— BEGIN Supplied records —
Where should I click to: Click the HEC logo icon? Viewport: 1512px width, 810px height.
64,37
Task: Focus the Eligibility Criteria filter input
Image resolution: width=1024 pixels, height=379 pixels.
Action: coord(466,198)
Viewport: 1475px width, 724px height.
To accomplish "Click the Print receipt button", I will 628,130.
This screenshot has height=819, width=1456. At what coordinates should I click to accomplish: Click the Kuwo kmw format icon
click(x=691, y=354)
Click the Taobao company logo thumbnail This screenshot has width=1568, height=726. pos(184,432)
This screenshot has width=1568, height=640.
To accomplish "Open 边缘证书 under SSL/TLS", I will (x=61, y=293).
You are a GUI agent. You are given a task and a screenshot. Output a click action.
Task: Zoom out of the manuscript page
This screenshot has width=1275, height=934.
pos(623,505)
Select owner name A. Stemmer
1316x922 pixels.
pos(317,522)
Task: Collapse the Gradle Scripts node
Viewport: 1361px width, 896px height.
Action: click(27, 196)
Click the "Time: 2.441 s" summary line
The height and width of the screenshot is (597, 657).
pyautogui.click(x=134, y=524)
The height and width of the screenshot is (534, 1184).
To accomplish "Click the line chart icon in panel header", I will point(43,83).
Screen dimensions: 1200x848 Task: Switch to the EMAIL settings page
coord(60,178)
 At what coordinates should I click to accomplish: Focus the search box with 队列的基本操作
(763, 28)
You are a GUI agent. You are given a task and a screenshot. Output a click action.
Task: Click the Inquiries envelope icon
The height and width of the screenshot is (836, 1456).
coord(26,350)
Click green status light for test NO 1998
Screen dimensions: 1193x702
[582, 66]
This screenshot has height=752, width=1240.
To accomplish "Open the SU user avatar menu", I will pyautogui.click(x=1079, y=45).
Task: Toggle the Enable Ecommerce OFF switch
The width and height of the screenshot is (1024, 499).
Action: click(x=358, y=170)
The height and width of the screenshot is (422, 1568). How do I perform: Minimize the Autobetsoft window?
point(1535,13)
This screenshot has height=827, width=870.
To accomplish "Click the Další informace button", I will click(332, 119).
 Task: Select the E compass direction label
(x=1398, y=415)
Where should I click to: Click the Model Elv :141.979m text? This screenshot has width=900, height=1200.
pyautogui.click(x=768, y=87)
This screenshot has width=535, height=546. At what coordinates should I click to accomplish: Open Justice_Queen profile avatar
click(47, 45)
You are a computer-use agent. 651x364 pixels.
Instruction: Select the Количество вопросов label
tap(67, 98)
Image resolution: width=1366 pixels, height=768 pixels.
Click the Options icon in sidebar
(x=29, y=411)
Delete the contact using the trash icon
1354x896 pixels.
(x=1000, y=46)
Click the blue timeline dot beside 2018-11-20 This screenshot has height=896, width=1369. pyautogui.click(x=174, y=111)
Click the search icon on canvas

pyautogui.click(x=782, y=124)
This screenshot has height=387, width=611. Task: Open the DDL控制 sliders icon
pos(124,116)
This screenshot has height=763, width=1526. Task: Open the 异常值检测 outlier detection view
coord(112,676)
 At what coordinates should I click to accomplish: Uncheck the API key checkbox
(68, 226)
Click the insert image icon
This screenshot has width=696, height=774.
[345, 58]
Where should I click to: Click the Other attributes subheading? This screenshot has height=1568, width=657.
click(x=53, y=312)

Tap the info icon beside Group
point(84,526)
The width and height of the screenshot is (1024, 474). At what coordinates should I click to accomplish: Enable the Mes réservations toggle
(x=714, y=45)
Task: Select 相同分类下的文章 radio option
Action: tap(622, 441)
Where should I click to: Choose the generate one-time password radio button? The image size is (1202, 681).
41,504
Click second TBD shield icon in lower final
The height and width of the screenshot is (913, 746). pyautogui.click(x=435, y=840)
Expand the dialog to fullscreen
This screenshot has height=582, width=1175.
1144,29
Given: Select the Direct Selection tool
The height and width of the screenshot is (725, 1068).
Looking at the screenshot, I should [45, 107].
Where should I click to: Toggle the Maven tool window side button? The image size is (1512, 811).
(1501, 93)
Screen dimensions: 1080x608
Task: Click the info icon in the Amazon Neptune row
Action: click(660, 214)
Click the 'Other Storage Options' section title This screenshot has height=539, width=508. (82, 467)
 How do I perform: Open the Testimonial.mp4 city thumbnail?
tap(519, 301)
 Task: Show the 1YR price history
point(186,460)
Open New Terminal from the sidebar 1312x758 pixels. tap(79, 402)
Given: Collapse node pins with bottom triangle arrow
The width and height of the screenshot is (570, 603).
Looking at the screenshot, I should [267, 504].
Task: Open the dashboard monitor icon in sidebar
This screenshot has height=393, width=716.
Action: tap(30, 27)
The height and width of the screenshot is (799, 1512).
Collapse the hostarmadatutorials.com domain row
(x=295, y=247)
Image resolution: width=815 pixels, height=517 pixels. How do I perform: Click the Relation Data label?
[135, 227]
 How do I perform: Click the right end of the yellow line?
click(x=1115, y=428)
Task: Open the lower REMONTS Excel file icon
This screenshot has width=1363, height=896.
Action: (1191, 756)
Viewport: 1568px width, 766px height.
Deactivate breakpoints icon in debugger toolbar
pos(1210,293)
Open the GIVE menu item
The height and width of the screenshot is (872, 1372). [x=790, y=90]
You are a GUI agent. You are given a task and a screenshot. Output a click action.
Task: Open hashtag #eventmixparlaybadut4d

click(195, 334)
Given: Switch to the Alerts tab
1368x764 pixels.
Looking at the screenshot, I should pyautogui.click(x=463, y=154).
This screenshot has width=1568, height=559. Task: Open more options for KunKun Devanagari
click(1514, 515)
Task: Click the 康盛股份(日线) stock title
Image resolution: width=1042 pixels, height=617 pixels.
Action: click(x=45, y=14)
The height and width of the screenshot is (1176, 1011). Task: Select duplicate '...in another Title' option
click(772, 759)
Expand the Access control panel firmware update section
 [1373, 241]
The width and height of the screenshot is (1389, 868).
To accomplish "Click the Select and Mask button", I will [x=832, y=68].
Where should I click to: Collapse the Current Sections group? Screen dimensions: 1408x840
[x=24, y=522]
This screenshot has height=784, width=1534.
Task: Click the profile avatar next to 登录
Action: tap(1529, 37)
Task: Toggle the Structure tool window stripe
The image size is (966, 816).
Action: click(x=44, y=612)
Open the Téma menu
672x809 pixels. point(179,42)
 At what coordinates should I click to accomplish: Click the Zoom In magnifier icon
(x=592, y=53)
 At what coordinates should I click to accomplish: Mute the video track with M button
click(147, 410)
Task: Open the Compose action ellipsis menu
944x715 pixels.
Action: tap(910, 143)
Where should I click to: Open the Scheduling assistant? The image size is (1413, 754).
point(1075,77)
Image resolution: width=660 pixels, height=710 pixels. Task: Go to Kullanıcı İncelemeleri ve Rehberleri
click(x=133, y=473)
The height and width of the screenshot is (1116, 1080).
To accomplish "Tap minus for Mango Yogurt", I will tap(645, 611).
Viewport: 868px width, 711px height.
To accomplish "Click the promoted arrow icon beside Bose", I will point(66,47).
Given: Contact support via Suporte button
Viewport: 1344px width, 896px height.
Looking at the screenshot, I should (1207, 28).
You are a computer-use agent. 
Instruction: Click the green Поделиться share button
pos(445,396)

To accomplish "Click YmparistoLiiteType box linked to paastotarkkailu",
— END Supplied records —
### Written problem
Convert the rows above into a Markdown table with the columns Row and Text, numbering each row in Row and placing its line in Text. Omit the blank lines and include every other row.

### Exercise output
| Row | Text |
|---|---|
| 1 | Where should I click to: Click the HEC logo icon? Viewport: 1512px width, 810px height. |
| 2 | 64,37 |
| 3 | Task: Focus the Eligibility Criteria filter input |
| 4 | Image resolution: width=1024 pixels, height=379 pixels. |
| 5 | Action: coord(466,198) |
| 6 | Viewport: 1475px width, 724px height. |
| 7 | To accomplish "Click the Print receipt button", I will 628,130. |
| 8 | This screenshot has height=819, width=1456. At what coordinates should I click to accomplish: Click the Kuwo kmw format icon |
| 9 | click(x=691, y=354) |
| 10 | Click the Taobao company logo thumbnail This screenshot has width=1568, height=726. pos(184,432) |
| 11 | This screenshot has width=1568, height=640. |
| 12 | To accomplish "Open 边缘证书 under SSL/TLS", I will (x=61, y=293). |
| 13 | You are a GUI agent. You are given a task and a screenshot. Output a click action. |
| 14 | Task: Zoom out of the manuscript page |
| 15 | This screenshot has width=1275, height=934. |
| 16 | pos(623,505) |
| 17 | Select owner name A. Stemmer |
| 18 | 1316x922 pixels. |
| 19 | pos(317,522) |
| 20 | Task: Collapse the Gradle Scripts node |
| 21 | Viewport: 1361px width, 896px height. |
| 22 | Action: click(27, 196) |
| 23 | Click the "Time: 2.441 s" summary line |
| 24 | The height and width of the screenshot is (597, 657). |
| 25 | pyautogui.click(x=134, y=524) |
| 26 | The height and width of the screenshot is (534, 1184). |
| 27 | To accomplish "Click the line chart icon in panel header", I will point(43,83). |
| 28 | Screen dimensions: 1200x848 Task: Switch to the EMAIL settings page |
| 29 | coord(60,178) |
| 30 |  At what coordinates should I click to accomplish: Focus the search box with 队列的基本操作 |
| 31 | (763, 28) |
| 32 | You are a GUI agent. You are given a task and a screenshot. Output a click action. |
| 33 | Task: Click the Inquiries envelope icon |
| 34 | The height and width of the screenshot is (836, 1456). |
| 35 | coord(26,350) |
| 36 | Click green status light for test NO 1998 |
| 37 | Screen dimensions: 1193x702 |
| 38 | [582, 66] |
| 39 | This screenshot has height=752, width=1240. |
| 40 | To accomplish "Open the SU user avatar menu", I will pyautogui.click(x=1079, y=45). |
| 41 | Task: Toggle the Enable Ecommerce OFF switch |
| 42 | The width and height of the screenshot is (1024, 499). |
| 43 | Action: click(x=358, y=170) |
| 44 | The height and width of the screenshot is (422, 1568). How do I perform: Minimize the Autobetsoft window? |
| 45 | point(1535,13) |
| 46 | This screenshot has height=827, width=870. |
| 47 | To accomplish "Click the Další informace button", I will click(332, 119). |
| 48 |  Task: Select the E compass direction label |
| 49 | (x=1398, y=415) |
| 50 | Where should I click to: Click the Model Elv :141.979m text? This screenshot has width=900, height=1200. |
| 51 | pyautogui.click(x=768, y=87) |
| 52 | This screenshot has width=535, height=546. At what coordinates should I click to accomplish: Open Justice_Queen profile avatar |
| 53 | click(47, 45) |
| 54 | You are a computer-use agent. 651x364 pixels. |
| 55 | Instruction: Select the Количество вопросов label |
| 56 | tap(67, 98) |
| 57 | Image resolution: width=1366 pixels, height=768 pixels. |
| 58 | Click the Options icon in sidebar |
| 59 | (x=29, y=411) |
| 60 | Delete the contact using the trash icon |
| 61 | 1354x896 pixels. |
| 62 | (x=1000, y=46) |
| 63 | Click the blue timeline dot beside 2018-11-20 This screenshot has height=896, width=1369. pyautogui.click(x=174, y=111) |
| 64 | Click the search icon on canvas |
| 65 | pyautogui.click(x=782, y=124) |
| 66 | This screenshot has height=387, width=611. Task: Open the DDL控制 sliders icon |
| 67 | pos(124,116) |
| 68 | This screenshot has height=763, width=1526. Task: Open the 异常值检测 outlier detection view |
| 69 | coord(112,676) |
| 70 |  At what coordinates should I click to accomplish: Uncheck the API key checkbox |
| 71 | (68, 226) |
| 72 | Click the insert image icon |
| 73 | This screenshot has width=696, height=774. |
| 74 | [345, 58] |
| 75 | Where should I click to: Click the Other attributes subheading? This screenshot has height=1568, width=657. |
| 76 | click(x=53, y=312) |
| 77 | Tap the info icon beside Group |
| 78 | point(84,526) |
| 79 | The width and height of the screenshot is (1024, 474). At what coordinates should I click to accomplish: Enable the Mes réservations toggle |
| 80 | (x=714, y=45) |
| 81 | Task: Select 相同分类下的文章 radio option |
| 82 | Action: tap(622, 441) |
| 83 | Where should I click to: Choose the generate one-time password radio button? The image size is (1202, 681). |
| 84 | 41,504 |
| 85 | Click second TBD shield icon in lower final |
| 86 | The height and width of the screenshot is (913, 746). pyautogui.click(x=435, y=840) |
| 87 | Expand the dialog to fullscreen |
| 88 | This screenshot has height=582, width=1175. |
| 89 | 1144,29 |
| 90 | Given: Select the Direct Selection tool |
| 91 | The height and width of the screenshot is (725, 1068). |
| 92 | Looking at the screenshot, I should [45, 107]. |
| 93 | Where should I click to: Toggle the Maven tool window side button? The image size is (1512, 811). |
| 94 | (1501, 93) |
| 95 | Screen dimensions: 1080x608 |
| 96 | Task: Click the info icon in the Amazon Neptune row |
| 97 | Action: click(660, 214) |
| 98 | Click the 'Other Storage Options' section title This screenshot has height=539, width=508. (82, 467) |
| 99 |  How do I perform: Open the Testimonial.mp4 city thumbnail? |
| 100 | tap(519, 301) |
| 101 |  Task: Show the 1YR price history |
| 102 | point(186,460) |
| 103 | Open New Terminal from the sidebar 1312x758 pixels. tap(79, 402) |
| 104 | Given: Collapse node pins with bottom triangle arrow |
| 105 | The width and height of the screenshot is (570, 603). |
| 106 | Looking at the screenshot, I should [267, 504]. |
| 107 | Task: Open the dashboard monitor icon in sidebar |
| 108 | This screenshot has height=393, width=716. |
| 109 | Action: tap(30, 27) |
| 110 | The height and width of the screenshot is (799, 1512). |
| 111 | Collapse the hostarmadatutorials.com domain row |
| 112 | (x=295, y=247) |
| 113 | Image resolution: width=815 pixels, height=517 pixels. How do I perform: Click the Relation Data label? |
| 114 | [135, 227] |
| 115 |  How do I perform: Click the right end of the yellow line? |
| 116 | click(x=1115, y=428) |
| 117 | Task: Open the lower REMONTS Excel file icon |
| 118 | This screenshot has width=1363, height=896. |
| 119 | Action: (1191, 756) |
| 120 | Viewport: 1568px width, 766px height. |
| 121 | Deactivate breakpoints icon in debugger toolbar |
| 122 | pos(1210,293) |
| 123 | Open the GIVE menu item |
| 124 | The height and width of the screenshot is (872, 1372). [x=790, y=90] |
| 125 | You are a GUI agent. You are given a task and a screenshot. Output a click action. |
| 126 | Task: Open hashtag #eventmixparlaybadut4d |
| 127 | click(195, 334) |
| 128 | Given: Switch to the Alerts tab |
| 129 | 1368x764 pixels. |
| 130 | Looking at the screenshot, I should pyautogui.click(x=463, y=154). |
| 131 | This screenshot has width=1568, height=559. Task: Open more options for KunKun Devanagari |
| 132 | click(1514, 515) |
| 133 | Task: Click the 康盛股份(日线) stock title |
| 134 | Image resolution: width=1042 pixels, height=617 pixels. |
| 135 | Action: click(x=45, y=14) |
| 136 | The height and width of the screenshot is (1176, 1011). Task: Select duplicate '...in another Title' option |
| 137 | click(772, 759) |
| 138 | Expand the Access control panel firmware update section |
| 139 |  [1373, 241] |
| 140 | The width and height of the screenshot is (1389, 868). |
| 141 | To accomplish "Click the Select and Mask button", I will [x=832, y=68]. |
| 142 | Where should I click to: Collapse the Current Sections group? Screen dimensions: 1408x840 |
| 143 | [x=24, y=522] |
| 144 | This screenshot has height=784, width=1534. |
| 145 | Task: Click the profile avatar next to 登录 |
| 146 | Action: tap(1529, 37) |
| 147 | Task: Toggle the Structure tool window stripe |
| 148 | The image size is (966, 816). |
| 149 | Action: click(x=44, y=612) |
| 150 | Open the Téma menu |
| 151 | 672x809 pixels. point(179,42) |
| 152 |  At what coordinates should I click to accomplish: Click the Zoom In magnifier icon |
| 153 | (x=592, y=53) |
| 154 |  At what coordinates should I click to accomplish: Mute the video track with M button |
| 155 | click(147, 410) |
| 156 | Task: Open the Compose action ellipsis menu |
| 157 | 944x715 pixels. |
| 158 | Action: tap(910, 143) |
| 159 | Where should I click to: Open the Scheduling assistant? The image size is (1413, 754). |
| 160 | point(1075,77) |
| 161 | Image resolution: width=660 pixels, height=710 pixels. Task: Go to Kullanıcı İncelemeleri ve Rehberleri |
| 162 | click(x=133, y=473) |
| 163 | The height and width of the screenshot is (1116, 1080). |
| 164 | To accomplish "Tap minus for Mango Yogurt", I will tap(645, 611). |
| 165 | Viewport: 868px width, 711px height. |
| 166 | To accomplish "Click the promoted arrow icon beside Bose", I will point(66,47). |
| 167 | Given: Contact support via Suporte button |
| 168 | Viewport: 1344px width, 896px height. |
| 169 | Looking at the screenshot, I should (1207, 28). |
| 170 | You are a computer-use agent.  |
| 171 | Instruction: Click the green Поделиться share button |
| 172 | pos(445,396) |
| 173 | To accomplish "Click YmparistoLiiteType box linked to paastotarkkailu", |